(Saved data entries)
━━━━━━━━━━━━━━━━

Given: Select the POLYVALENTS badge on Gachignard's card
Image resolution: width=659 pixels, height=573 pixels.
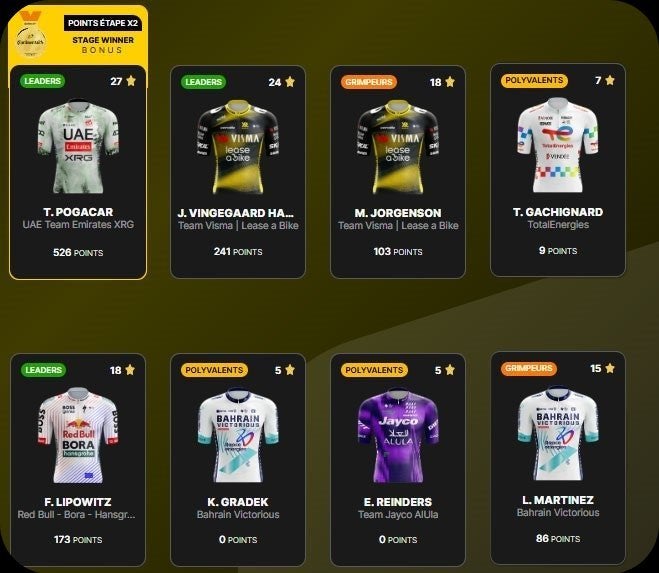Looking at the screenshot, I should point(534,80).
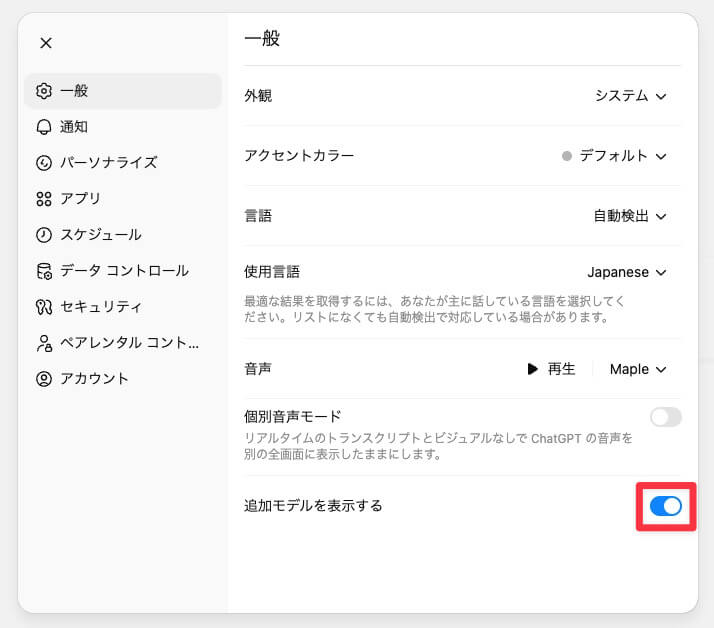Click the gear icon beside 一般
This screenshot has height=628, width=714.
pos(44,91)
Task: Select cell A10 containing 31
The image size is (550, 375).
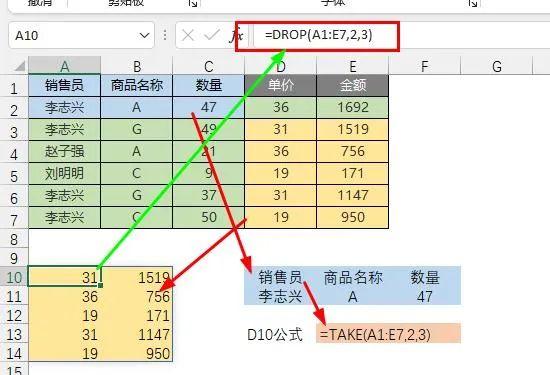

━━━━━━━━━━━━━━━━

Hand back the records above exactly as they are, pictures excluded.

Given: Select the POLYVALENTS badge on Gachignard's card
Image resolution: width=659 pixels, height=573 pixels.
Looking at the screenshot, I should point(534,80).
Click the gear icon beside 一般
This screenshot has height=628, width=714.
pos(44,91)
Task: Select cell A10 containing 31
The image size is (550, 375).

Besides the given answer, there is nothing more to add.